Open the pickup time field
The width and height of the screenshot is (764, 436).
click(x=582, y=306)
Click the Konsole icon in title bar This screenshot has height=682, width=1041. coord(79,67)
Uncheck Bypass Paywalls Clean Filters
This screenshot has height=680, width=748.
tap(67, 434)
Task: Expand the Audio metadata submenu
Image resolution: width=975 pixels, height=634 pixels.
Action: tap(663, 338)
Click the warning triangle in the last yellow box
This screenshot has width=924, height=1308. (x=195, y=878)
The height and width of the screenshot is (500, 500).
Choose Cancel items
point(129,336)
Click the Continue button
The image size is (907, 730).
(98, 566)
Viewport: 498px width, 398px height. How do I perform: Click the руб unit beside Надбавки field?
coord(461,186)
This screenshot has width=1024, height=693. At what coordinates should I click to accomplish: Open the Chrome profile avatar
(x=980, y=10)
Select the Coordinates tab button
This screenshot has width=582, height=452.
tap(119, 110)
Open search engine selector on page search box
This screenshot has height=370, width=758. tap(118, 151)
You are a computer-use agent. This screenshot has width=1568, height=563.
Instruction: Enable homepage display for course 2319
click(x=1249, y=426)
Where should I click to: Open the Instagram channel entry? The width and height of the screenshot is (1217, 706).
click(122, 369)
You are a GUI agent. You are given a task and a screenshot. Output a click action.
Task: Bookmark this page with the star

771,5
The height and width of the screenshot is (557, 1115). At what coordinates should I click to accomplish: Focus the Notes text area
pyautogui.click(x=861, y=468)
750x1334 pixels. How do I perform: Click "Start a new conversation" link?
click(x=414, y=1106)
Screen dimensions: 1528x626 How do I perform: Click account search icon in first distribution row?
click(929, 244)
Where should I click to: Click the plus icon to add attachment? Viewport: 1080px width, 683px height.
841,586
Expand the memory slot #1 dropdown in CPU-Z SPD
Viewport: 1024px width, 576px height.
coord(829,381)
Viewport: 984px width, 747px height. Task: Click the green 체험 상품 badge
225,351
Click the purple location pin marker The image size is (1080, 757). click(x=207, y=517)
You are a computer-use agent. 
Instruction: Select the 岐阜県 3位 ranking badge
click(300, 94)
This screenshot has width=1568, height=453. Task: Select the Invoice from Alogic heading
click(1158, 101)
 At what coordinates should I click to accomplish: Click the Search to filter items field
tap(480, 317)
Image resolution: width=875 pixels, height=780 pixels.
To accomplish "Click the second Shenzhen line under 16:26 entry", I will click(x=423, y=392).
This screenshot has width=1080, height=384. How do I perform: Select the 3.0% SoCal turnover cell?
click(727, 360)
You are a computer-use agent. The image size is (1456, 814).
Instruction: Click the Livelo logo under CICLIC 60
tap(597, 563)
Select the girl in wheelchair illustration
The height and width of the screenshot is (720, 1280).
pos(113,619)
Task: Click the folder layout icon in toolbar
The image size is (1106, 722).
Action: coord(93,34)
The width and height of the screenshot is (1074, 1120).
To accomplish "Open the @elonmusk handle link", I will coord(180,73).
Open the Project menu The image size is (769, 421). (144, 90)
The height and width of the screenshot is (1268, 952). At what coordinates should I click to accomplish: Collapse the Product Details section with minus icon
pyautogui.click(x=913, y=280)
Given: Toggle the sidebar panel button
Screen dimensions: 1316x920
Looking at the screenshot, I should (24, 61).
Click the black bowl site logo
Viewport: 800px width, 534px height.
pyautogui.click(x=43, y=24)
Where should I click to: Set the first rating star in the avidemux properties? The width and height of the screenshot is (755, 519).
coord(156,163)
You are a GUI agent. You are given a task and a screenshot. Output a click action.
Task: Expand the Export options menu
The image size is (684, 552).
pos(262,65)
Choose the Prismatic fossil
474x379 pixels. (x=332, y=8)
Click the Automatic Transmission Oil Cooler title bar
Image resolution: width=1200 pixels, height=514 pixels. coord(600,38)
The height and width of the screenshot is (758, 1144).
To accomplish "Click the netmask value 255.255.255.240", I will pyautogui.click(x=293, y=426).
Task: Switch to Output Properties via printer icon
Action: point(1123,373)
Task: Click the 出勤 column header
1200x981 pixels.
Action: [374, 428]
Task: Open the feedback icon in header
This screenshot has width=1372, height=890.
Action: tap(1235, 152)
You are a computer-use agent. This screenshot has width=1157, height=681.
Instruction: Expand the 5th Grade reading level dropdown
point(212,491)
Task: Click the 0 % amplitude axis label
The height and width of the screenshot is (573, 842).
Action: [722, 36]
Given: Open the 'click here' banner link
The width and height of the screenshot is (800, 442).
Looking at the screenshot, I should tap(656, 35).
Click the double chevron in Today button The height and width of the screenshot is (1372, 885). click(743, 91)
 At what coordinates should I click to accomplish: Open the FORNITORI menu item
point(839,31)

-=-=-

**Exercise details**
Only an exact copy of the data above will do.

**Response to this task**
Open the pickup time field
The width and height of the screenshot is (764, 436).
click(x=582, y=306)
Click the Konsole icon in title bar This screenshot has height=682, width=1041. coord(79,67)
Uncheck Bypass Paywalls Clean Filters
This screenshot has height=680, width=748.
tap(67, 434)
Task: Expand the Audio metadata submenu
Image resolution: width=975 pixels, height=634 pixels.
Action: tap(663, 338)
Click the warning triangle in the last yellow box
This screenshot has width=924, height=1308. (x=195, y=878)
The height and width of the screenshot is (500, 500).
Choose Cancel items
point(129,336)
Click the Continue button
The image size is (907, 730).
(98, 566)
Viewport: 498px width, 398px height. How do I perform: Click the руб unit beside Надбавки field?
coord(461,186)
This screenshot has width=1024, height=693. At what coordinates should I click to accomplish: Open the Chrome profile avatar
(x=980, y=10)
Select the Coordinates tab button
This screenshot has width=582, height=452.
tap(119, 110)
Open search engine selector on page search box
This screenshot has height=370, width=758. tap(118, 151)
You are a computer-use agent. This screenshot has width=1568, height=563.
Instruction: Enable homepage display for course 2319
click(x=1249, y=426)
Where should I click to: Open the Instagram channel entry? The width and height of the screenshot is (1217, 706).
click(122, 369)
You are a GUI agent. You are given a task and a screenshot. Output a click action.
Task: Bookmark this page with the star

771,5
The height and width of the screenshot is (557, 1115). At what coordinates should I click to accomplish: Focus the Notes text area
pyautogui.click(x=861, y=468)
750x1334 pixels. How do I perform: Click "Start a new conversation" link?
click(x=414, y=1106)
Screen dimensions: 1528x626 How do I perform: Click account search icon in first distribution row?
click(929, 244)
Where should I click to: Click the plus icon to add attachment? Viewport: 1080px width, 683px height.
841,586
Expand the memory slot #1 dropdown in CPU-Z SPD
Viewport: 1024px width, 576px height.
coord(829,381)
Viewport: 984px width, 747px height. Task: Click the green 체험 상품 badge
225,351
Click the purple location pin marker The image size is (1080, 757). click(x=207, y=517)
You are a computer-use agent. 
Instruction: Select the 岐阜県 3位 ranking badge
click(300, 94)
This screenshot has width=1568, height=453. Task: Select the Invoice from Alogic heading
click(1158, 101)
 At what coordinates should I click to accomplish: Click the Search to filter items field
tap(480, 317)
Image resolution: width=875 pixels, height=780 pixels.
To accomplish "Click the second Shenzhen line under 16:26 entry", I will click(x=423, y=392).
This screenshot has width=1080, height=384. How do I perform: Select the 3.0% SoCal turnover cell?
click(727, 360)
You are a computer-use agent. The image size is (1456, 814).
Instruction: Click the Livelo logo under CICLIC 60
tap(597, 563)
Select the girl in wheelchair illustration
The height and width of the screenshot is (720, 1280).
pos(113,619)
Task: Click the folder layout icon in toolbar
The image size is (1106, 722).
Action: coord(93,34)
The width and height of the screenshot is (1074, 1120).
To accomplish "Open the @elonmusk handle link", I will coord(180,73).
Open the Project menu The image size is (769, 421). (144, 90)
The height and width of the screenshot is (1268, 952). At what coordinates should I click to accomplish: Collapse the Product Details section with minus icon
pyautogui.click(x=913, y=280)
Given: Toggle the sidebar panel button
Screen dimensions: 1316x920
Looking at the screenshot, I should (24, 61).
Click the black bowl site logo
Viewport: 800px width, 534px height.
pyautogui.click(x=43, y=24)
Where should I click to: Set the first rating star in the avidemux properties? The width and height of the screenshot is (755, 519).
coord(156,163)
You are a GUI agent. You are given a task and a screenshot. Output a click action.
Task: Expand the Export options menu
The image size is (684, 552).
pos(262,65)
Choose the Prismatic fossil
474x379 pixels. (x=332, y=8)
Click the Automatic Transmission Oil Cooler title bar
Image resolution: width=1200 pixels, height=514 pixels. coord(600,38)
The height and width of the screenshot is (758, 1144).
To accomplish "Click the netmask value 255.255.255.240", I will pyautogui.click(x=293, y=426).
Task: Switch to Output Properties via printer icon
Action: point(1123,373)
Task: Click the 出勤 column header
1200x981 pixels.
Action: [374, 428]
Task: Open the feedback icon in header
This screenshot has width=1372, height=890.
Action: tap(1235, 152)
You are a computer-use agent. This screenshot has width=1157, height=681.
Instruction: Expand the 5th Grade reading level dropdown
point(212,491)
Task: Click the 0 % amplitude axis label
The height and width of the screenshot is (573, 842).
Action: [722, 36]
Given: Open the 'click here' banner link
The width and height of the screenshot is (800, 442).
Looking at the screenshot, I should tap(656, 35).
Click the double chevron in Today button The height and width of the screenshot is (1372, 885). click(743, 91)
 At what coordinates should I click to accomplish: Open the FORNITORI menu item
point(839,31)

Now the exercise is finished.